ML Training Without AWS: A Guide to Sovereign GPU Infrastructure
Why European AI teams are moving beyond hyperscalers for performance and compliance.
Aurelien Bloch
February 23, 2026 · Head of Research at Lyceum Technologies
AWS is the default starting point for many ML engineers due to initial credits and a familiar ecosystem. However, as models scale and datasets grow into the terabyte range, the 'hyperscaler tax' becomes a significant burden. This tax manifests as exorbitant egress fees, complex VPC configurations, and a lack of specialized support for deep learning workloads. Furthermore, European enterprises face increasing pressure to maintain data residency within the EU to satisfy GDPR and sovereign requirements. Moving ML training away from AWS is no longer just a cost-saving measure: it is a strategic necessity for teams requiring high-performance compute, predictable pricing, and data sovereignty in a competitive AI landscape.
The Hidden Costs of Hyperscaler ML Training
When teams evaluate the cost of ML training on AWS, they often focus solely on the hourly rate of P4d or P5 instances. This narrow focus ignores the substantial 'hidden tax' associated with the broader AWS ecosystem. Data egress fees are perhaps the most punitive of these costs. Moving large datasets from S3 to an external compute provider or even between regions can result in significant unexpected charges. For a team training a large language model on a 10TB dataset, the cost of simply moving that data can rival the cost of the compute itself. This creates a 'vendor lock-in' effect where the cost of leaving the ecosystem becomes a barrier to optimization.
Beyond data movement, the complexity of AWS orchestration often requires dedicated DevOps resources.
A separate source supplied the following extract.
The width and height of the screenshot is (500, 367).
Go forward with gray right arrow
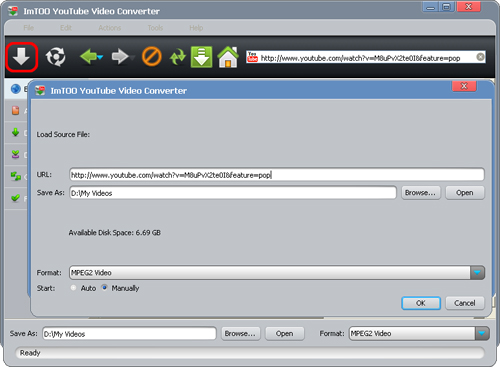120,57
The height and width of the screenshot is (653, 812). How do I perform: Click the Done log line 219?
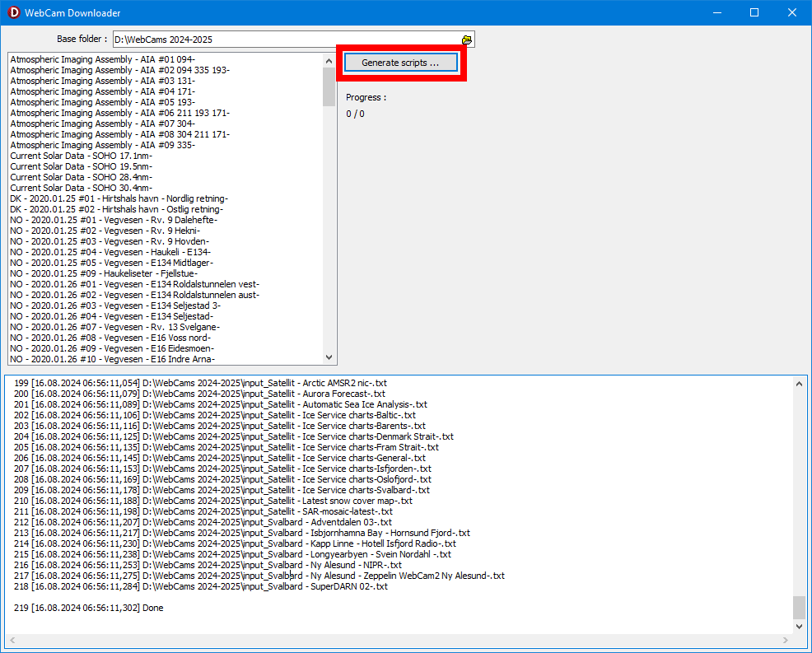pos(89,608)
Managing SageMaker, EC2 clusters, and FSx for Lustre involves a steep learning curve and significant maintenance overhead. Many AI startups find that their ML engineers spend more time debugging IAM roles and VPC peering than they do refining their model architectures. This operational friction reduces the velocity of research and development. Furthermore, AWS instances are often over-provisioned. Without precise visibility into memory footprints and utilization, teams default to the largest available instances to avoid Out-of-Memory (OOM) errors, leading to an industry-average GPU utilization of only 40%. This inefficiency means that 60% of the compute budget is effectively wasted on idle silicon.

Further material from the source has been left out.